3. IMAGES ET MÉTAPHORES OBLIGATOIRES #
La marque rouge sur le radiateur. Le froncement de sourcil. Le mouvement répété de manière étrange. La tableau de Bosch. Le freak des fêtes foraines. L’art contemporain incompréhensible. Le voisin qui ne parle à personne. Le scientifique aux cheveux en bataille. Le « weirdcore » d’internet. Le mood TikTok bizarre. Le « si tu trouves ça bizarre, c’est que tu vieillis ».
4. FAUX DÉBATS ET OPPOSITIONS FACILES #
Bizarre / normal. Original / louche. Créatif / déséquilibré. Inquiétant / charmant. Familial / étrange. Bizarre adoré / rejeté. Quirky / freak. Surprenant / dérangeant. Génie / maladie.
5. MORALES PRÊTES À L’EMPLOI #
- « Faut savoir aimer le bizarre. »
- « Le bizarre, c’est l’avenir. »
- « C’est l’écart qui fait progresser. »
- « Mais pas trop bizarre, faut rassurer. »

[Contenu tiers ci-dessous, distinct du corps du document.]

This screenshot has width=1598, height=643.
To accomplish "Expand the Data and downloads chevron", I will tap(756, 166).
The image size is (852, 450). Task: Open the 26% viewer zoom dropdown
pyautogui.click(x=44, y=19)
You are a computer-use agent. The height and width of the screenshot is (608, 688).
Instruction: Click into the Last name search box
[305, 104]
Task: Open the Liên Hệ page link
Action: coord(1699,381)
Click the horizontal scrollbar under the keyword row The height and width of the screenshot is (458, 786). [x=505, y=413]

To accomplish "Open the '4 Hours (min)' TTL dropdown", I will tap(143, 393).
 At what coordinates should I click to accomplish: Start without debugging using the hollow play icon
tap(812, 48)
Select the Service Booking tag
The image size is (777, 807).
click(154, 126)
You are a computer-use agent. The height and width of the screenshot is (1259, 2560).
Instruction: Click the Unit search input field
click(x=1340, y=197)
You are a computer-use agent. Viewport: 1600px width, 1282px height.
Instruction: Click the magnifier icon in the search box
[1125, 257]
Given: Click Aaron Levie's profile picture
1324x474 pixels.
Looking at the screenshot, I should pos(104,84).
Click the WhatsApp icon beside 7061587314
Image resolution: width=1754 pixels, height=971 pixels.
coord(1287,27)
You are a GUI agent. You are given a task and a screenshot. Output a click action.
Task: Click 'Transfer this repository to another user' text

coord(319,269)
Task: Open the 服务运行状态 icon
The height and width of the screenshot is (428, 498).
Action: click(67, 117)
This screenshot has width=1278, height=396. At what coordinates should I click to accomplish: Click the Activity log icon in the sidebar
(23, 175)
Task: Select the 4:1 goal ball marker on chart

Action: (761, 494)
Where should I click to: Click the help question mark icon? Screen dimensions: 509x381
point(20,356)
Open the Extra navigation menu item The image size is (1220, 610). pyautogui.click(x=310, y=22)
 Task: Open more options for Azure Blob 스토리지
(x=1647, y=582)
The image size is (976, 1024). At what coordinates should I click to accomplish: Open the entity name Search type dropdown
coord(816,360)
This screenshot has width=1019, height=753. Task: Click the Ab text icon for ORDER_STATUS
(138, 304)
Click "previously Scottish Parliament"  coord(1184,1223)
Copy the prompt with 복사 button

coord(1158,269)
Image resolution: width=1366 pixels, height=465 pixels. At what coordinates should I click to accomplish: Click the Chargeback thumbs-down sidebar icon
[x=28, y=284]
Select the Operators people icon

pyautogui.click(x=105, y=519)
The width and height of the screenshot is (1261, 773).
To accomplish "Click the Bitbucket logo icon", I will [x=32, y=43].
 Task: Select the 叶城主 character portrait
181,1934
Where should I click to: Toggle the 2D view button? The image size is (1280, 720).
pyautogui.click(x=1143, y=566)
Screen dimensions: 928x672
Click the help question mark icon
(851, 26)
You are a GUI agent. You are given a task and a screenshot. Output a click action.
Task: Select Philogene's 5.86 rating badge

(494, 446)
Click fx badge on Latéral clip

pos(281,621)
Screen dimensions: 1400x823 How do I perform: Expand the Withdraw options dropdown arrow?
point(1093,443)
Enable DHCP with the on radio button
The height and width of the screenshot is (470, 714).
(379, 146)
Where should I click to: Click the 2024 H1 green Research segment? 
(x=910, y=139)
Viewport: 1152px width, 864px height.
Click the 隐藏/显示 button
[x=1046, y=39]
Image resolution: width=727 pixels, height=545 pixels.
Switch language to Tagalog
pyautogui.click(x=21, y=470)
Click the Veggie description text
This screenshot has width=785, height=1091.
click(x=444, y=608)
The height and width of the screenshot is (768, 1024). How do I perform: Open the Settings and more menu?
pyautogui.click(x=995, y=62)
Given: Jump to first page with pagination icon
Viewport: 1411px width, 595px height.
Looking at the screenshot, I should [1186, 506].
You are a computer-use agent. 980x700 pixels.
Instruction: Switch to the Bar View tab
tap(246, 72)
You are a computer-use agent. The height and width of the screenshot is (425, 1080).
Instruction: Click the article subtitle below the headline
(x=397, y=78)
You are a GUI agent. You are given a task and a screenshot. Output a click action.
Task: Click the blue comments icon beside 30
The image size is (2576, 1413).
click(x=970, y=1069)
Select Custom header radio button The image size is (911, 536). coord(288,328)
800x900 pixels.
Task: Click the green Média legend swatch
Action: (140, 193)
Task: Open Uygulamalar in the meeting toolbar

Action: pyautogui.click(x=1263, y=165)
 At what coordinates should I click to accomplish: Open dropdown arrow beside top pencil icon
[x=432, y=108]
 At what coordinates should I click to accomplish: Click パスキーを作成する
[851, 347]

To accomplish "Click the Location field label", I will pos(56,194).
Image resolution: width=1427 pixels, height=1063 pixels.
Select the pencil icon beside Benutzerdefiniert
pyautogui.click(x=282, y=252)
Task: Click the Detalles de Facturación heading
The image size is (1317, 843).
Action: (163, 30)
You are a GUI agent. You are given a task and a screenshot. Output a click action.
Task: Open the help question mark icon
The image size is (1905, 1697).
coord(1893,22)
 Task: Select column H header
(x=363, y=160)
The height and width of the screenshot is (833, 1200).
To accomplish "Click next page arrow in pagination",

- « C’est un peu trop bizarre, là. »
- « C’est dans le bizarre qu’on trouve. »
6. PHRASES PSEUDO-PROFONDES #
« Le bizarre est moins un trait qu’un seuil. » « On juge une époque à ce qu’elle accepte d’appeler bizarre. » « Tout grand artiste a commencé par paraître bizarre. » « Le bizarre est ce qui résiste à la familiarité confortable. » « Sans bizarre, pas de nouveauté. » Convient à un essai sur la créativité, à un livre sur Jean-Pierre Léaud.
7. CLICHÉS PAR MILIEU #
- Médias : « le bizarre est partout », « la nouvelle bizarrerie », sujets pop.
- Entreprises : « think different », « out of the box », créativité valorisée.
- Politiques : « cette décision est bizarre », argument de critique mou.
- Intellectuels : Foucault sur les marginaux ; Goffman sur le stigmate.
- Consultants : « divergent thinking », « creative weirdos », embaucher des freaks.
- Réseaux sociaux : esthétique « weirdcore », mèmes étranges, « POV : tu es bizarre ».
- Publicité : « parce que vous êtes unique », célébration calibrée du bizarre.
- Conversations ordinaires : « moi je trouve ça bizarre », jugement passe-partout.
8. CONTRADICTIONS COURANTES #
Le bizarre est valorisé et marginalisé. Créatif et dérangeant. À encourager et à éviter. Charmant chez les autres, gênant chez soi. C’est une qualité dans l’art, un défaut au bureau. On veut le bizarre apprivoisé, pas le bizarre vrai.
9. CE QUE CES CLICHÉS EMPÊCHENT DE PENSER #
Que la valorisation du « bizarre » dans les milieux créatifs et entrepreneuriaux est une instrumentalisation : on aime les bizarreries qui tiennent dans un story, pas celles qui dérangent vraiment. Et que ce qu’on appelle « bizarre » varie radicalement selon la classe sociale (le bohème bourgeois est cool ; le pauvre bizarre est suspect).
10. VERSION « PERSONNE QUI VEUT PARAÎTRE INTELLIGENTE » #
« Foucault, dans Histoire de la folie, a montré comment chaque époque trace ses frontières entre le normal et l’anormal, entre le créatif et le fou. Aujourd’hui, on valorise le “weird” — c’est même devenu un slogan startup (“be weird”). Mais c’est un bizarre apprivoisé, conforme. Le vrai bizarre, celui qui dérange, est toujours marginalisé. Goffman parlait de stigmate ; on l’accepte tant qu’il rapporte. »
11. ENTRÉE SATIRIQUE FINALE #
Bizarre : qualité qu’on valorise chez les autres tant qu’elle n’oblige à rien.
12. RÉSUMÉ DU LIEU COMMUN CENTRAL #
C’est bizarre — c’est ce qu’on dit pour faire semblant d’être ouvert d’esprit, sans avoir à prendre position.